The IEC-40 considers an acoustic sample to have a length of 1 second, so we’ll set the bin length as such here.
[5]:
# Create mean square spectral densities using 1 s bins.
spsd = acoustics.sound_pressure_spectral_density(V, fs=V.fs, bin_length=1)
Applying Calibration Curves
For conducting scientific-grade analysis, it is critical to use calibration curves to correct the SPSD calculations. Hydrophones should be calibrated (i.e., a sensitivity calibration curve should be generated for a hydrophone) every few years. The IEC-40 asks that a hydrophone be calibrated both before and after the test deployment.
A calibration curve consists of the hydrophone’s sensitivity (in units of \(dB\) \(rel\) \(1\) \(V^2/uPa^2\)) vs frequency and should be applied to the spectral density we just calculated.
The easiest way to apply a sensitivity calibration curve in MHKiT is to first copy the calibration data into a CSV file, where the left column contains the calibrated frequencies and the right column contains the sensitivity values. Here we use the function in the following codeblock to read in a CSV file created with the column headers “Frequency” and “Analog Sensitivity”.
[6]:
import pandas as pd
def read_calibration_file(filename):
calibration = pd.read_csv(filename, sep=",")
calibration.index = calibration["Frequency"]

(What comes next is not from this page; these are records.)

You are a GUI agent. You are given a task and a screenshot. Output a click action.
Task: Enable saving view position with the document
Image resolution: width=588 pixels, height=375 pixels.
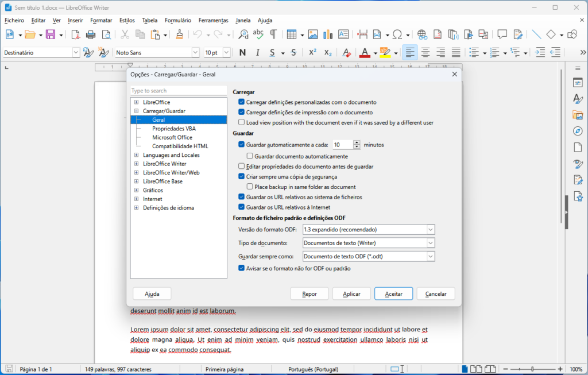[x=242, y=122]
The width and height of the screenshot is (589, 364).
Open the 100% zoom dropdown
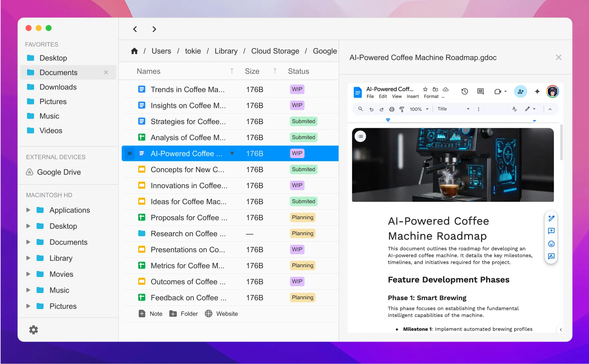pos(419,109)
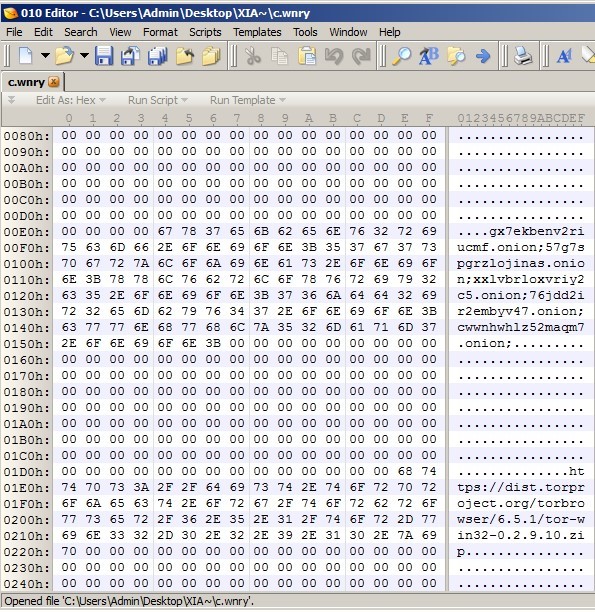Close the c.wnry tab
This screenshot has width=595, height=612.
54,82
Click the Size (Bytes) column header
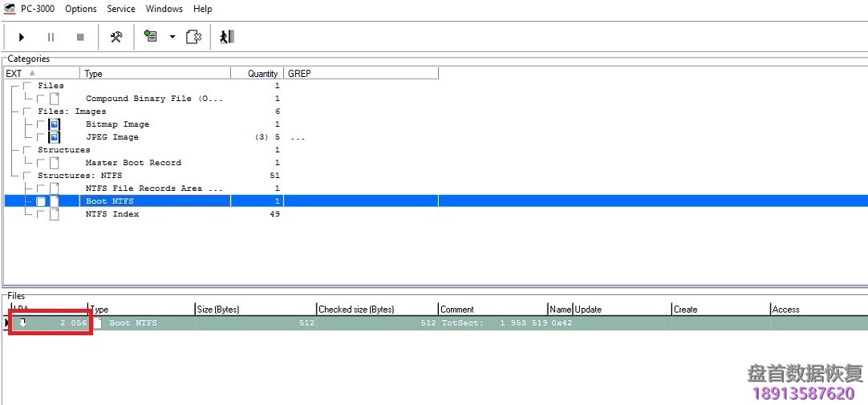This screenshot has height=405, width=868. point(255,310)
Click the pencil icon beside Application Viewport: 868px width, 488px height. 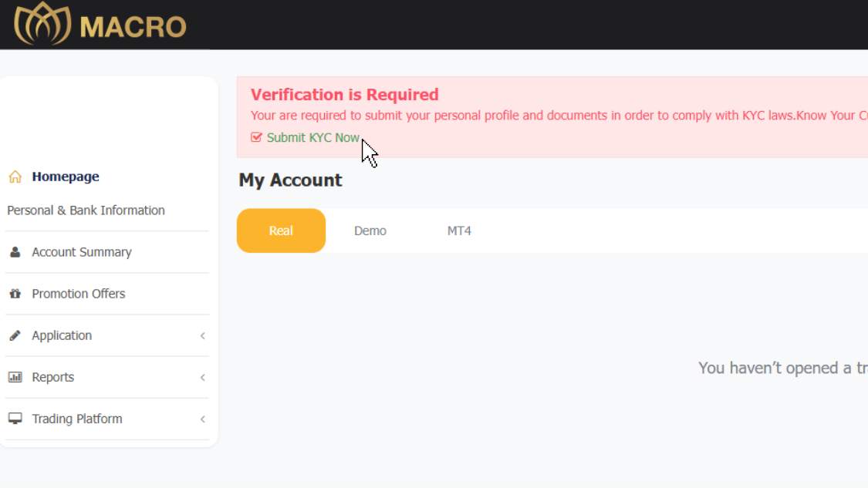pos(14,335)
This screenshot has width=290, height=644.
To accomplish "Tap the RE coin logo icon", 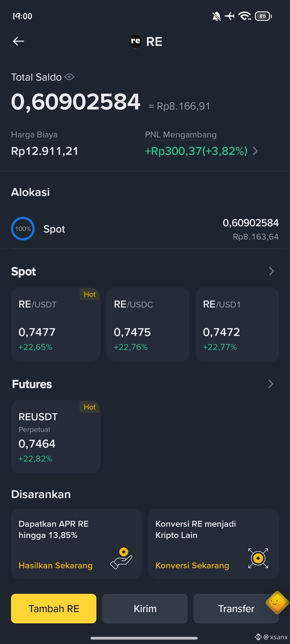I will coord(135,41).
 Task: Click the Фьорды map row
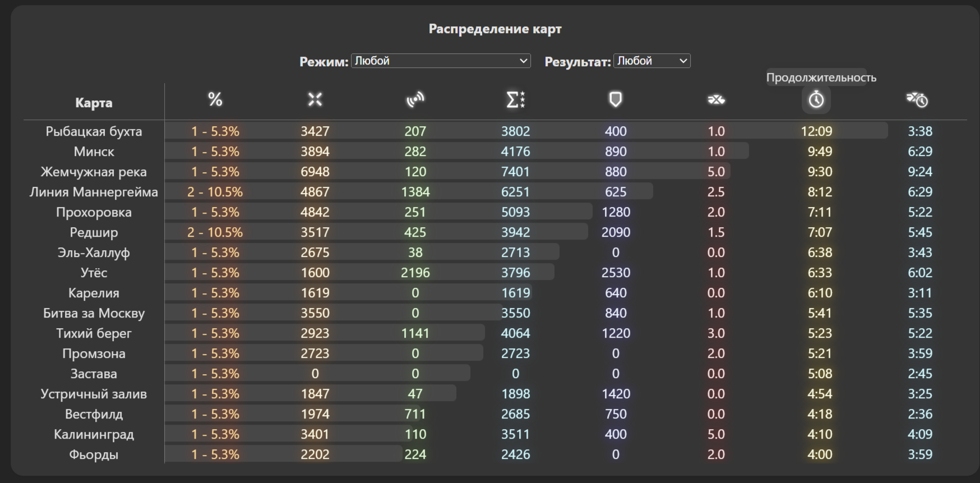(x=495, y=454)
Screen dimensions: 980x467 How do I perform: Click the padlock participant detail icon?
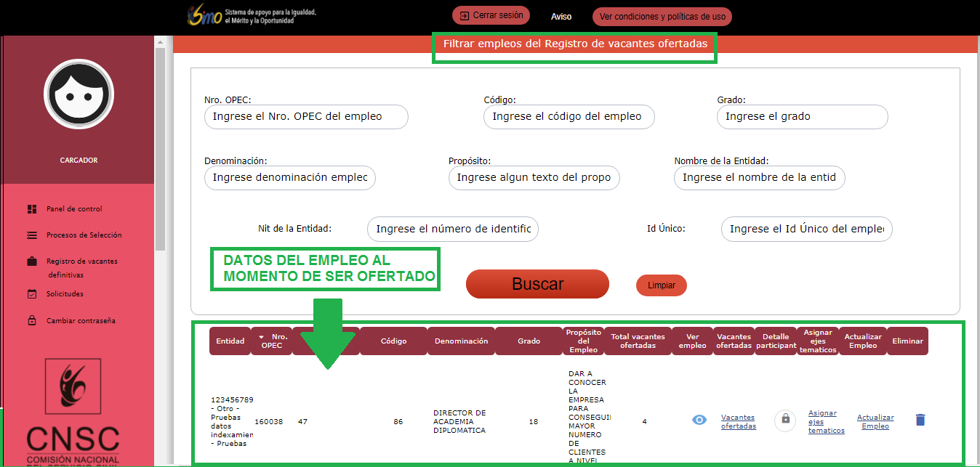tap(785, 419)
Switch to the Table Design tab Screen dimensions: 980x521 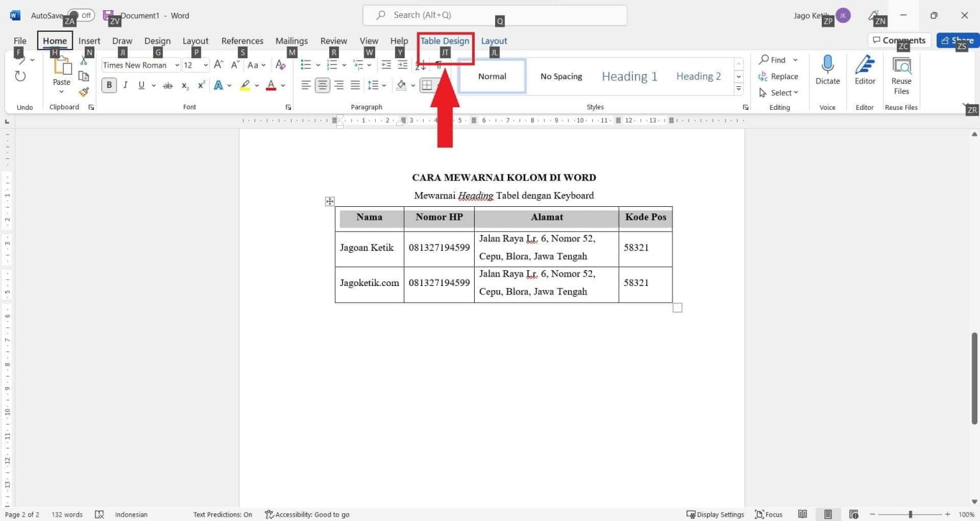coord(444,40)
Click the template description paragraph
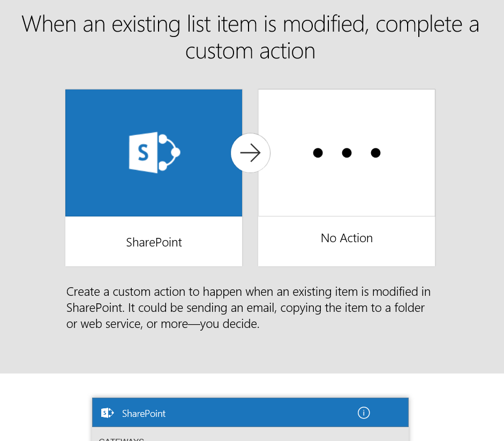 (248, 308)
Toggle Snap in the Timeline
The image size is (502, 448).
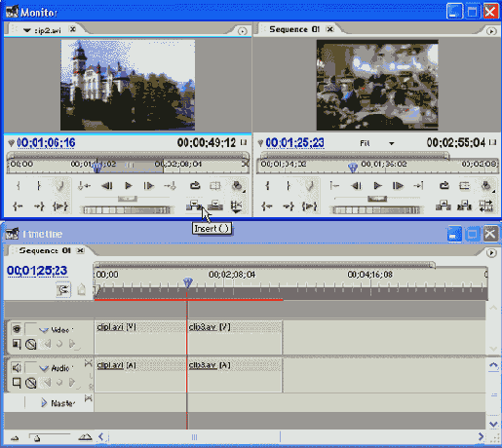tap(63, 289)
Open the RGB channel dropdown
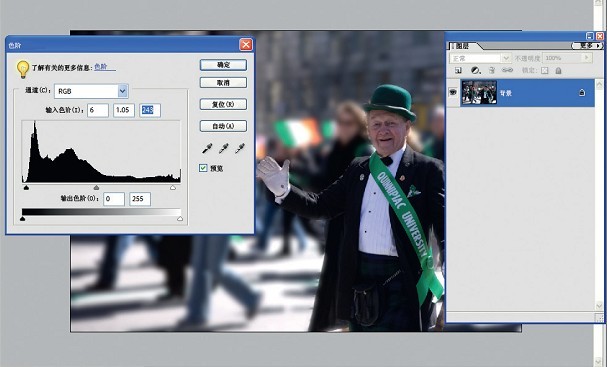This screenshot has width=607, height=367. (x=122, y=91)
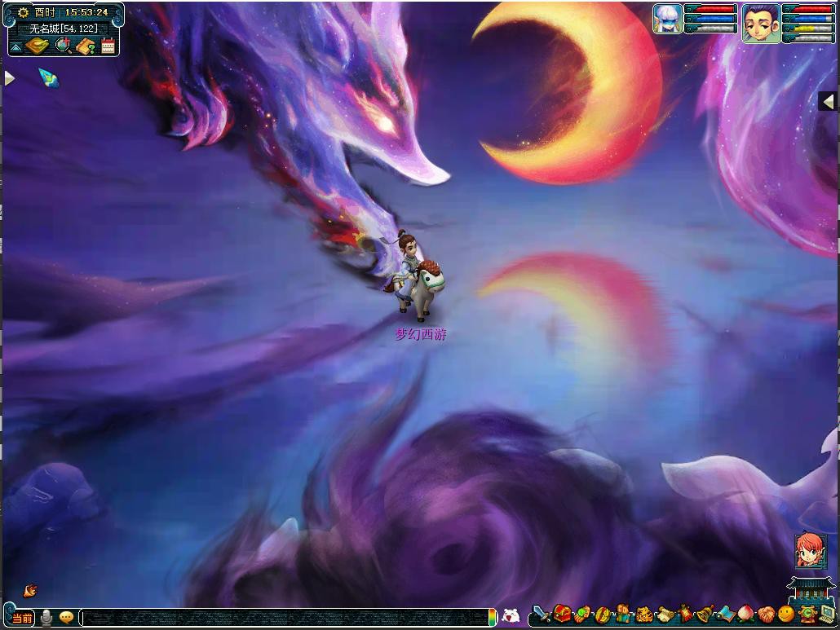Click the peach icon in toolbar
The height and width of the screenshot is (630, 840).
coord(745,615)
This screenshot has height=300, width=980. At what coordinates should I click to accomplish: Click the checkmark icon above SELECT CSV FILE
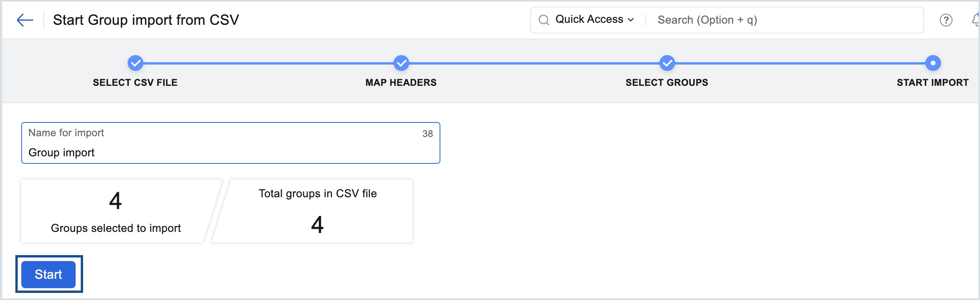point(135,63)
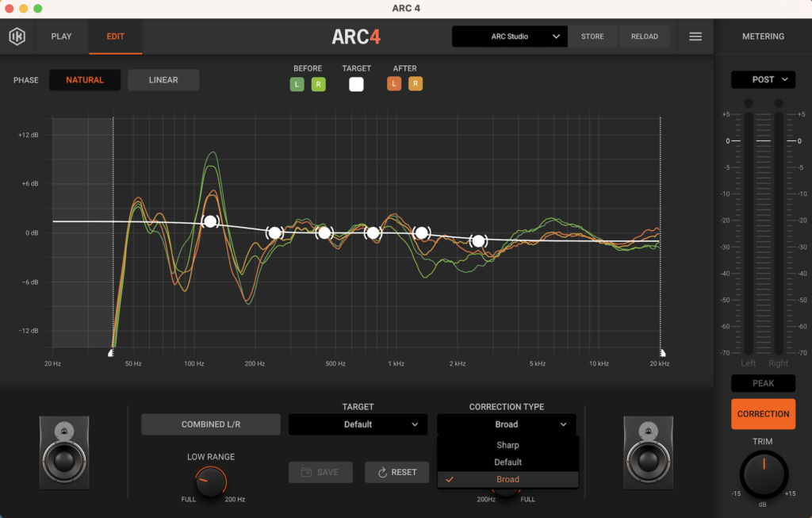
Task: Click the right speaker image
Action: point(649,451)
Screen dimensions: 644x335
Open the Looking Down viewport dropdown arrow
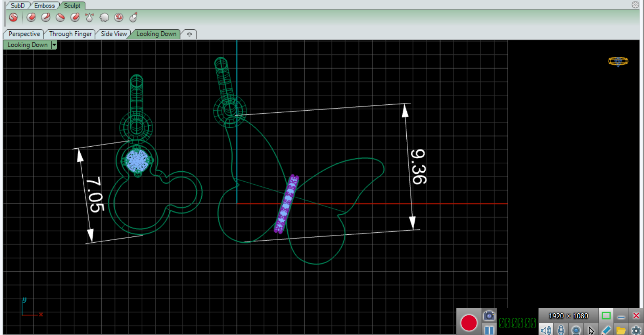pos(54,45)
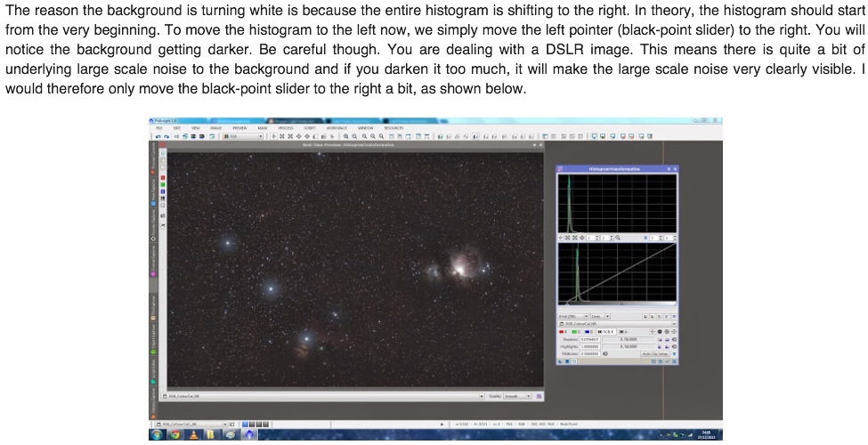Viewport: 868px width, 445px height.
Task: Open the PROCESS menu
Action: [285, 128]
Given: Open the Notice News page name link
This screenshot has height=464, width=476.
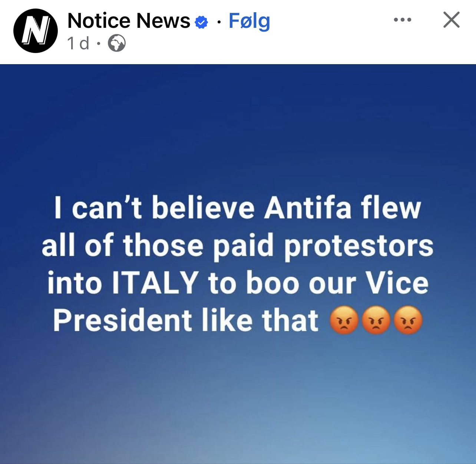Looking at the screenshot, I should coord(129,21).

calibration = calibration.to_xarray()
return calibration["Analog Sensitivity"]
sensitivity_curve = read_calibration_file("data/acoustics/6247_calibration.csv")
print(sensitivity_curve)
<xarray.DataArray 'Analog Sensitivity' (Frequency: 40)> Size: 320B
array([-223.49, -220.8 , -218.13, -215.41, -212.68, -209.91, -207.12,
-204.29, -201.45, -198.58, -195.69, -192.79, -189.85, -186.9 ,
-183.93, -180.93, -177.92, -174.97, -172.16, -169.61, -167.69,
-166.52, -165.96, -165.81, -165.85, -165.95, -166.05, -166.13,
-166.2 , -166.25, -166.28, -166.29, -166.29, -166.27, -166.24,
-166.17, -166.03, -165.79, -165.47, -164.87])
Coordinates:
* Frequency (Frequency) float64 320B 1.0 1.183 1.399 ... 500.3 591.8 700.0
Once we have the calibration data in an xarray DataArray, we can apply that to the SPSD using the apply_calibration function. Calibration curves typically do not cover the entire range of the hydrophone, so this function will linearly interpolate the missing values. A fill_value can be provided to extrapolate outside of the calibrated frequencies.
[7]:
# Use last value in calibration curve for higher frequencies
fill_Sf = sensitivity_curve[-1].values
spsd = acoustics.apply_calibration(spsd, sensitivity_curve, fill_value=fill_Sf)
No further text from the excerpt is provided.